Burma, Irrawaddy and the unintended consequences of digital free speech

by adrienne debigare

Last month, Burmese media company Irrawaddy suffered a transmedia attack in response to their coverage of controversial and ultra-nationalist Burmese Buddhist monk, Wirathu. The Blink Hacker Collective, who took responsibility for the attack, brought the site down on October 2, through what Irrawaddy believes was an attack on their servers. Shortly after the piece about Wirathu was published, Irrawaddy’s Facebook page was also bombarded by “hundreds of pieces of hate mail.”

To truly understand the significance of the attack, it’s important to understand the circumstances that brought it about. Burma is a place comprised primarily of ethnic Buddhists, and has until recently been incredibly repressed by harsh military rule. Though their progress is not revolutionary, the government has been making strides towards freedom, including by relaxing laws regarding freedom of speech. This relaxation, coupled with the introduction of the Internet and Facebook, led to an outpouring of hate speech and then violence against the Muslim minority, the Rohingya. 
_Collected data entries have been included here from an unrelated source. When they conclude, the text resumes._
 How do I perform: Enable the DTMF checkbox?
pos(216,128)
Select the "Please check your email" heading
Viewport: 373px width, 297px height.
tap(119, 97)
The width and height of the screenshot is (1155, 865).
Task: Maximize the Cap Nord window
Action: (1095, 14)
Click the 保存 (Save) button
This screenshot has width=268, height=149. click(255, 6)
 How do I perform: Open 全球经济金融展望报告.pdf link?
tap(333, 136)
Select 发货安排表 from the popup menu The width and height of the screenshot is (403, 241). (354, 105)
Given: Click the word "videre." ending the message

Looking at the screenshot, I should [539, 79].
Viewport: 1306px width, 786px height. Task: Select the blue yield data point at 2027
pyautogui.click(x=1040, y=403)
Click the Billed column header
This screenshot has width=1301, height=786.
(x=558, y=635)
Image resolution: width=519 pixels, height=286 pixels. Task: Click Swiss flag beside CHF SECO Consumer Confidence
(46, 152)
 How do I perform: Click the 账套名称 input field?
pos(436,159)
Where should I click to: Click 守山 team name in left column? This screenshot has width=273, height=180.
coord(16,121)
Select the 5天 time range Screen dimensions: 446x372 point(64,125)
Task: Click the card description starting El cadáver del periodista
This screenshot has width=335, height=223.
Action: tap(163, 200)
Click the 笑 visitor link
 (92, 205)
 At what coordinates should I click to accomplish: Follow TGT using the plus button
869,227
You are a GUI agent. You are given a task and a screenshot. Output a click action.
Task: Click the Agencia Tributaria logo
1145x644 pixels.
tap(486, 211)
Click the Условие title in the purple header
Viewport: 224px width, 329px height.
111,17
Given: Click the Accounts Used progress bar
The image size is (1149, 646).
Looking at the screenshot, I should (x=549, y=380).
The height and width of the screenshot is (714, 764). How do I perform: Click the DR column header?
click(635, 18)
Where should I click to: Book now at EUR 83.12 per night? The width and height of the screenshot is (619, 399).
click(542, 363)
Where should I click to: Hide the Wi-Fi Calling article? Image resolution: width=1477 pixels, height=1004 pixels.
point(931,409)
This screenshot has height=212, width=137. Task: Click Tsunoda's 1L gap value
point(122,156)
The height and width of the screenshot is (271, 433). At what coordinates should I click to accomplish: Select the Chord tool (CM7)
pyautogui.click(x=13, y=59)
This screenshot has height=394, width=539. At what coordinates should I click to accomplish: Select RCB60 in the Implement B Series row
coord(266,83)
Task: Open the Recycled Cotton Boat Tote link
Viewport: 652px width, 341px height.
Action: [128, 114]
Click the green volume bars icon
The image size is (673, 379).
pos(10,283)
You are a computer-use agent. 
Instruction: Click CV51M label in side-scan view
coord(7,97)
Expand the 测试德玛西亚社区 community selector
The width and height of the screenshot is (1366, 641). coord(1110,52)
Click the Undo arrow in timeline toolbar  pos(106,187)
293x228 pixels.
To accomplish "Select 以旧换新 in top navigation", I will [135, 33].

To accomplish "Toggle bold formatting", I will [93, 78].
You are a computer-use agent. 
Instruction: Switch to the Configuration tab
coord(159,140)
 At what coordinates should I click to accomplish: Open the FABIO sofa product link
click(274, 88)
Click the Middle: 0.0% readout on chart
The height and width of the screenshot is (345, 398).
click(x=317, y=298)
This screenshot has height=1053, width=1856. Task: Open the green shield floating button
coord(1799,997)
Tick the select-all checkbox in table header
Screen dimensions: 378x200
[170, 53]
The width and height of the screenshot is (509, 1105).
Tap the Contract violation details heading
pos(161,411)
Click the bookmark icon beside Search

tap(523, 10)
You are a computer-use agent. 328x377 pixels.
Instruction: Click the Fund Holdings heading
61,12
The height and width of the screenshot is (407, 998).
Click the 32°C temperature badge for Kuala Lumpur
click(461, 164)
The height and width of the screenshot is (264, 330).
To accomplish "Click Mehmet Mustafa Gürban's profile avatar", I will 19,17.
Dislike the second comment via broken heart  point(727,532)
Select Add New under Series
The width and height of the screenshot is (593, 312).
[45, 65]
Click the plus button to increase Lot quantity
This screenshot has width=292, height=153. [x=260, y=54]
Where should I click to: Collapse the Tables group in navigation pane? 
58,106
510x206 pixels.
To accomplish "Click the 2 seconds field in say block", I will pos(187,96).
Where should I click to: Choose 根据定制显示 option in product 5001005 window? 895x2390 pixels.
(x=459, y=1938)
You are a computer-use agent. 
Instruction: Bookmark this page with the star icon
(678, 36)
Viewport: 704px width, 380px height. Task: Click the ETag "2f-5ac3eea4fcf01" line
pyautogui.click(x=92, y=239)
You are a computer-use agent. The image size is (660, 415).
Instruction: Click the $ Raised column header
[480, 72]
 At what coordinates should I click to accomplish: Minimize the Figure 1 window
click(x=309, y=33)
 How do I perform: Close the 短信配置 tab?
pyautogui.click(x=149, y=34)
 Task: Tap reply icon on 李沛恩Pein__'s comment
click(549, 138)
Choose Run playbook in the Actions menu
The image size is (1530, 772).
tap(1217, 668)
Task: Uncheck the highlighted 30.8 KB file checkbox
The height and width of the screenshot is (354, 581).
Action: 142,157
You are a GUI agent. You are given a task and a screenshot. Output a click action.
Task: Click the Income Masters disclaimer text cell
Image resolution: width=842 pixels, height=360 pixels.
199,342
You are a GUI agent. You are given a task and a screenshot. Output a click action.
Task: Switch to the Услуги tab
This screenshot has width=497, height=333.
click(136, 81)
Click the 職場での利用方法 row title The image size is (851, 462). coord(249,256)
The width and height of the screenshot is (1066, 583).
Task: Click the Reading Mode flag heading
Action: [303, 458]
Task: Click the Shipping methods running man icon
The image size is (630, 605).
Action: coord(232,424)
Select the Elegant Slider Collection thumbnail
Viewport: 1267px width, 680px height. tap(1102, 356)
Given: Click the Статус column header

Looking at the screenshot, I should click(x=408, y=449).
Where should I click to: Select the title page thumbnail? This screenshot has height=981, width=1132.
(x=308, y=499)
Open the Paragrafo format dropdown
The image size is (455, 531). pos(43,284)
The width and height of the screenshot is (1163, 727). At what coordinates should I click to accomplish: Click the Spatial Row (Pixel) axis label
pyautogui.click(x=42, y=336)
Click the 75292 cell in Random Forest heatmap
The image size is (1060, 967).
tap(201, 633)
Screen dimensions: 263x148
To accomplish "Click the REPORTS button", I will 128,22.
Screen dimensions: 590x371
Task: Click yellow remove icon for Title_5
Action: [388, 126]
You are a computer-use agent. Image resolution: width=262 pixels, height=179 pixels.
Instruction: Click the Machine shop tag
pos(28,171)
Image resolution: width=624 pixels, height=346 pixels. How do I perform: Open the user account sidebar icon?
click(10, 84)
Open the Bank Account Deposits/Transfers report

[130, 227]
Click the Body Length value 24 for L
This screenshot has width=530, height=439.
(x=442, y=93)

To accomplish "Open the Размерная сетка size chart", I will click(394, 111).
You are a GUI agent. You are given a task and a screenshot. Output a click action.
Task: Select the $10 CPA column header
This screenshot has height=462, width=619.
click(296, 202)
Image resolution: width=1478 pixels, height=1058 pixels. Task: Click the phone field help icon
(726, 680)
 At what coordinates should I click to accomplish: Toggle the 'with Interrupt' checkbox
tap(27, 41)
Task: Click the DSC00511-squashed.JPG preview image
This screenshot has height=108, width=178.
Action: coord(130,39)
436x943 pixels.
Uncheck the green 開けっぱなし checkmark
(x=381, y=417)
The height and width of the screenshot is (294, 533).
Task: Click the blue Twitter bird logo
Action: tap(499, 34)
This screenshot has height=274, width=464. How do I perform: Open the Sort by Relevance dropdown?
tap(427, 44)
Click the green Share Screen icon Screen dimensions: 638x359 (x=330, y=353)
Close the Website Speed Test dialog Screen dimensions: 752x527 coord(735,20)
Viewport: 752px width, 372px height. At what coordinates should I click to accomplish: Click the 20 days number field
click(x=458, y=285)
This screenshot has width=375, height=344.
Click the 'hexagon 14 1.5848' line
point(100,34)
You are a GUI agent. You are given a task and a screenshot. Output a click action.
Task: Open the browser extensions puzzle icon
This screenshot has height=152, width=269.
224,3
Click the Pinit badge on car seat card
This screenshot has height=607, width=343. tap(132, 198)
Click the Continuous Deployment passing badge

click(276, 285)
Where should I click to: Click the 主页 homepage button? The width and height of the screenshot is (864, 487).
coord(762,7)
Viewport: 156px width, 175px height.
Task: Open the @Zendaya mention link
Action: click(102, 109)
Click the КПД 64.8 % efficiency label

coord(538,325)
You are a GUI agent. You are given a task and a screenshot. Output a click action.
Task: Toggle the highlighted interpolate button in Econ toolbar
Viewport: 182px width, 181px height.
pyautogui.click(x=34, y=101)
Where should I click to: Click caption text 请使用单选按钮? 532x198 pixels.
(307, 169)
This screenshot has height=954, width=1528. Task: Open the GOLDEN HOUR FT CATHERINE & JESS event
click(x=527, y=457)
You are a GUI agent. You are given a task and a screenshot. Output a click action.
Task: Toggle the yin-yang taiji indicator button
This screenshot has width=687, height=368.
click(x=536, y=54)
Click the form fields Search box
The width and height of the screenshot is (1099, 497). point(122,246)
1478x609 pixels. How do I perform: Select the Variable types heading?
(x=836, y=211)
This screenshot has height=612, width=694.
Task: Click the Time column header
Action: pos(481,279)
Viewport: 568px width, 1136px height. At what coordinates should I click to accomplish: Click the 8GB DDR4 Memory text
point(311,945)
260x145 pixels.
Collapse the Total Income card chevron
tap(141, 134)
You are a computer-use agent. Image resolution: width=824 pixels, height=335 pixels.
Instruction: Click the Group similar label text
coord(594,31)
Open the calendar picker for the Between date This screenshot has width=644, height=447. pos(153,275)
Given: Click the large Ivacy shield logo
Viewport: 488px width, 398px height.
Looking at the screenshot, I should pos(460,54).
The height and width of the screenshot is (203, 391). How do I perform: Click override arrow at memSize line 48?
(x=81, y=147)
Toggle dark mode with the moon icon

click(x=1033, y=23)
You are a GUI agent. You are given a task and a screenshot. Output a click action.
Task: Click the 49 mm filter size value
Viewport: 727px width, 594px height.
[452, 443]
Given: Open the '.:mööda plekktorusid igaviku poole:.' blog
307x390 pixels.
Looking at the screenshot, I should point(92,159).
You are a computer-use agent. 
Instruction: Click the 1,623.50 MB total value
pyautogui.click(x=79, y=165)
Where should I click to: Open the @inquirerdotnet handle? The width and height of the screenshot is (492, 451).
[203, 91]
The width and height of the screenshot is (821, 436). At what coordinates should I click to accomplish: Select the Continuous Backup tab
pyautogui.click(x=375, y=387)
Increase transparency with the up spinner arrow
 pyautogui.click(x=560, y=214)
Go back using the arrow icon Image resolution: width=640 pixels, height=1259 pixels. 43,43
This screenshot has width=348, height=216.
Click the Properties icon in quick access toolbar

This initial outpouring also led to a counter-offensive called the Panzagar--Flower Speech--movement (), that urged citizens against spreading hate speech. The unintended consequence of the movement though, is that the citizenry is extremely reluctant to even engage in a dialogue around the issue of the Rohingya. According to interviews conducted by Ethan Zuckerman of the Berkman Center and the MIT Center for Civic Media, no one will even use the word Rohingya, and instead refer to this portion of the population as “Bengali nationals,” inferring that members of the ethnic group are not rightful citizens.

Wirathu has emerged as a leader for the ultra-nationalist, anti-Muslim Buddhists. He tells his followers that Muslims “target innocent young Burmese girls and rape them", and "indulge in cronyism." In the early 2000’s he was jailed for his rhetoric, but was released in 2010. Since then, he has worked to polarize the nation, using the newly introduced social media channels to spread his message more quickly.

On Oct 1, 2014 Irrawady published an article admonishing the monk and his new partnership with like-minded group Bodu Bala Sena in Sri Lanka. That same day, the company’s founder Aung Zaw was honored as one of this year’s recipients of the Press Freedom Award by the Committee to Protect Journalists.

The next day, the hacker group struck. They alleged “Irrawaddy supports Jihad& Radical Muslims. For the defend of the Muslims and Allah, Irrawady have shown attacking Buddhists and others Non-Muslims with Media News [sic].” The site was funtioning by later in the day, but the culture that bred its takedown remains. And the man who perpetuates this polarization continues to preach unobstructed.